Task prompt
Please restate each entry word for word.

Material shown
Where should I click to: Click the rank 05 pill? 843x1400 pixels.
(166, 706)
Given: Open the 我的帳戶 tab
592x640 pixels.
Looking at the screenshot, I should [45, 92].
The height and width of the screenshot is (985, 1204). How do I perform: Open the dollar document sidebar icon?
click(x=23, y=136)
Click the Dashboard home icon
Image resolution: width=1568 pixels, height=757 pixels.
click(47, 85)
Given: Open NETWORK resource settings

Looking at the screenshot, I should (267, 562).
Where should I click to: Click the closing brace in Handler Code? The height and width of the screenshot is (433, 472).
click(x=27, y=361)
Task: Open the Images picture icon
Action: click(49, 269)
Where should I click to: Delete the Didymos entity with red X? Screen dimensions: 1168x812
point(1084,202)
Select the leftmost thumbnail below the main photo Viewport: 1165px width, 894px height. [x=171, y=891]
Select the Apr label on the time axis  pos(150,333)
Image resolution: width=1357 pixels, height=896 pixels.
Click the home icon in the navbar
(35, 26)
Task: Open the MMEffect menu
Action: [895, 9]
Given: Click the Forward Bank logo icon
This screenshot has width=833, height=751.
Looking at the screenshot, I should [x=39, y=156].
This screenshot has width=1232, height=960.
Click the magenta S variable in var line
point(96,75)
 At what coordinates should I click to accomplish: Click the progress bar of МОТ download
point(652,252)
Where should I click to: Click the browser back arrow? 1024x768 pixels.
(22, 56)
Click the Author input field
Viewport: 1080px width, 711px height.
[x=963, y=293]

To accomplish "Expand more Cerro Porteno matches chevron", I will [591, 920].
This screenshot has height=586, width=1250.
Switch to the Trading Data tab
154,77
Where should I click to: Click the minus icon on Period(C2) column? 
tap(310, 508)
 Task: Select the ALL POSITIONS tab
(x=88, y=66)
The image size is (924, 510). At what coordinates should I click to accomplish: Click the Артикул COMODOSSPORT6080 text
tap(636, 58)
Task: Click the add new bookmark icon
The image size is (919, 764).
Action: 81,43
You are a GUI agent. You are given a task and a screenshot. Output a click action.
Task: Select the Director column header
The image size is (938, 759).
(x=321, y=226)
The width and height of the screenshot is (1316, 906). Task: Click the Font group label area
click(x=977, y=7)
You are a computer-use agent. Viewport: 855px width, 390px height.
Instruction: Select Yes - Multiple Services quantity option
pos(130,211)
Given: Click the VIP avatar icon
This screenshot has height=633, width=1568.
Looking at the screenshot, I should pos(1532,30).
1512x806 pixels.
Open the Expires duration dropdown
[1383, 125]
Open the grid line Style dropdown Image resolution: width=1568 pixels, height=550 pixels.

Output of the task
Where should I click to: Click the rank 05 pill? 843x1400 pixels.
(166, 706)
Given: Open the 我的帳戶 tab
592x640 pixels.
Looking at the screenshot, I should [45, 92].
The height and width of the screenshot is (985, 1204). How do I perform: Open the dollar document sidebar icon?
click(x=23, y=136)
Click the Dashboard home icon
Image resolution: width=1568 pixels, height=757 pixels.
click(47, 85)
Given: Open NETWORK resource settings

Looking at the screenshot, I should (267, 562).
Where should I click to: Click the closing brace in Handler Code? The height and width of the screenshot is (433, 472).
click(x=27, y=361)
Task: Open the Images picture icon
Action: click(49, 269)
Where should I click to: Delete the Didymos entity with red X? Screen dimensions: 1168x812
point(1084,202)
Select the leftmost thumbnail below the main photo Viewport: 1165px width, 894px height. [x=171, y=891]
Select the Apr label on the time axis  pos(150,333)
Image resolution: width=1357 pixels, height=896 pixels.
Click the home icon in the navbar
(35, 26)
Task: Open the MMEffect menu
Action: [895, 9]
Given: Click the Forward Bank logo icon
This screenshot has width=833, height=751.
Looking at the screenshot, I should [x=39, y=156].
This screenshot has width=1232, height=960.
Click the magenta S variable in var line
point(96,75)
 At what coordinates should I click to accomplish: Click the progress bar of МОТ download
point(652,252)
Where should I click to: Click the browser back arrow? 1024x768 pixels.
(22, 56)
Click the Author input field
Viewport: 1080px width, 711px height.
[x=963, y=293]

To accomplish "Expand more Cerro Porteno matches chevron", I will [591, 920].
This screenshot has height=586, width=1250.
Switch to the Trading Data tab
154,77
Where should I click to: Click the minus icon on Period(C2) column? 
tap(310, 508)
 Task: Select the ALL POSITIONS tab
(x=88, y=66)
The image size is (924, 510). At what coordinates should I click to accomplish: Click the Артикул COMODOSSPORT6080 text
tap(636, 58)
Task: Click the add new bookmark icon
The image size is (919, 764).
Action: 81,43
You are a GUI agent. You are given a task and a screenshot. Output a click action.
Task: Select the Director column header
The image size is (938, 759).
(x=321, y=226)
The width and height of the screenshot is (1316, 906). Task: Click the Font group label area
click(x=977, y=7)
You are a computer-use agent. Viewport: 855px width, 390px height.
Instruction: Select Yes - Multiple Services quantity option
pos(130,211)
Given: Click the VIP avatar icon
This screenshot has height=633, width=1568.
Looking at the screenshot, I should pos(1532,30).
1512x806 pixels.
Open the Expires duration dropdown
[1383, 125]
Open the grid line Style dropdown Image resolution: width=1568 pixels, height=550 pixels.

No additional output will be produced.